My grandmother looked like she could use some water, too. "Be hard to forget it," she said.

"I was sitting next to her when later on in the meeting she complained of feeling nauseated," Edna said. "I asked her if she wanted me to take her home, but she said no, she had something in her purse that was supposed to ease it. Looked like those stomach pills you buy over the counter—the ones for acid indigestion—but I can't swear that's what it was. Anyway, she washed one down with coffee."

"Dear God, Edna! Why didn't you tell us this sooner?"

"I guess I just forgot; it seemed like such a harmless thing. Just about everybody takes those things at one time or another."

"Do you know where she got them?" I asked. "Maybe we can trace the pills back to the store where she bought them."

Edna drained her glass and set it aside. "That's just it. Mildred didn't buy the pills. She said Irene Bradshaw gave them to her."

My grandmother frowned. "Since when did Irene become a pharmacist?"

"It didn't seem unusual at the time," Edna said. "Mildred told me she'd mentioned to Irene about feeling kind of sick when she saw her in the grocery store that morning, said she marked it up to stress—you know, with Otto and all. Anyway, a little later Irene came by her place and dropped off those pills, said they did her a world of good. Mildred put them in her purse and forgot about them until her stomach started acting up at the meeting that night."

Vesta didn't say anything for a minute. "Mildred might still have them in her purse.
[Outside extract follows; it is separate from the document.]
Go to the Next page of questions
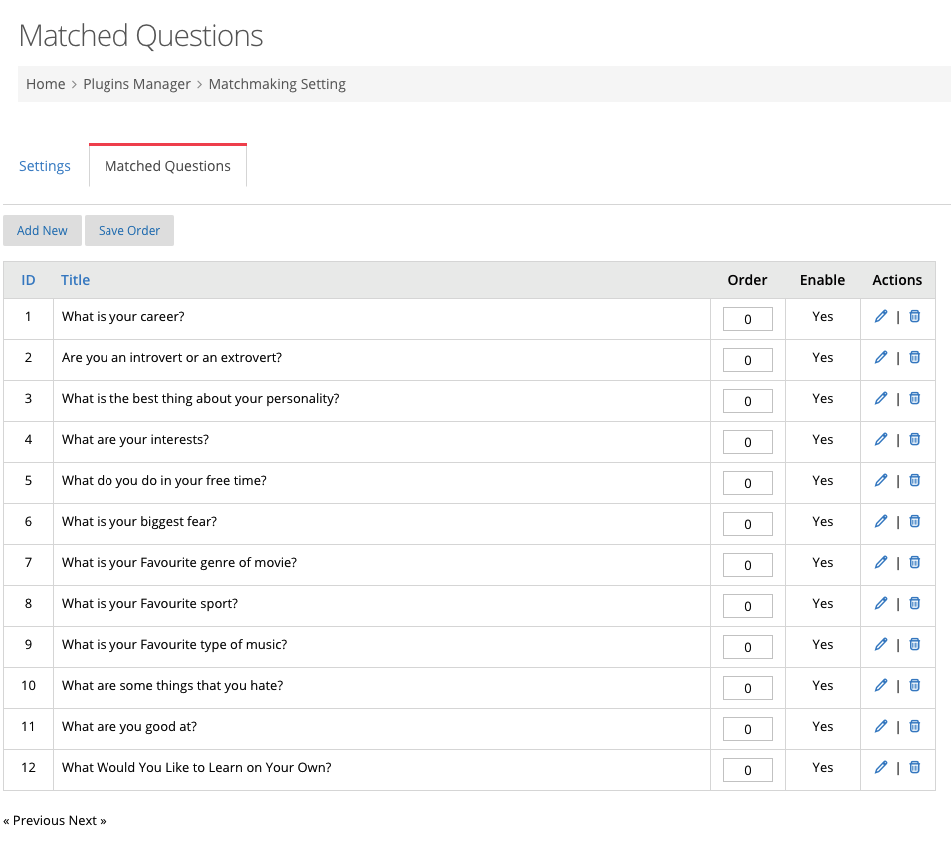 88,820
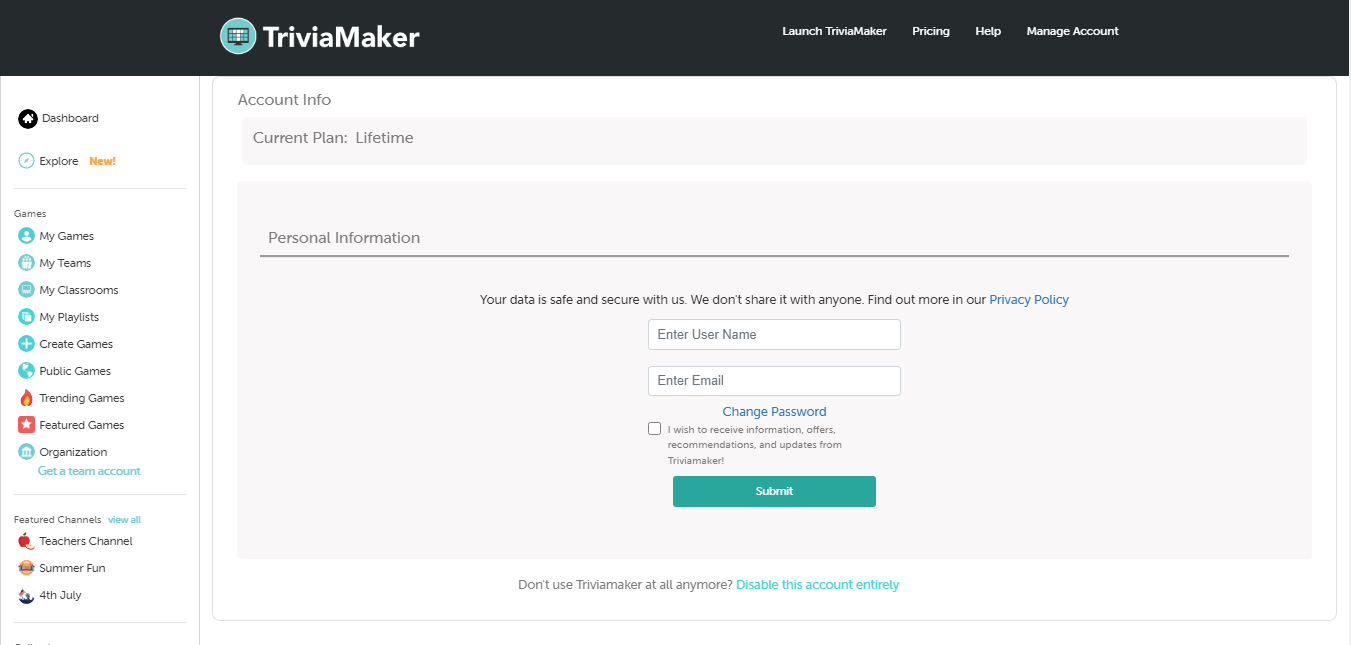Click the Explore compass icon
The width and height of the screenshot is (1351, 645).
tap(27, 161)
Let's wait and see what they are when she gets back—might turn out to be something totally harmless. Meanwhile, you're right, Edna. I wouldn't mention this to anybody."

"Did Gatlin say anything about Irene's visit to the bookshop yesterday?" I asked Vesta after Edna left. "She had an awful case of the 'wanna knows' about what Gatlin planned to do with Papa's Armchair."

"I can't imagine why." My grandmother slipped off her narrow size-nine shoes and rubbed her feet. "Irene was a good customer, though. Maybe she's afraid Gatlin won't be able to find any more of those out-of-print mysteries she likes."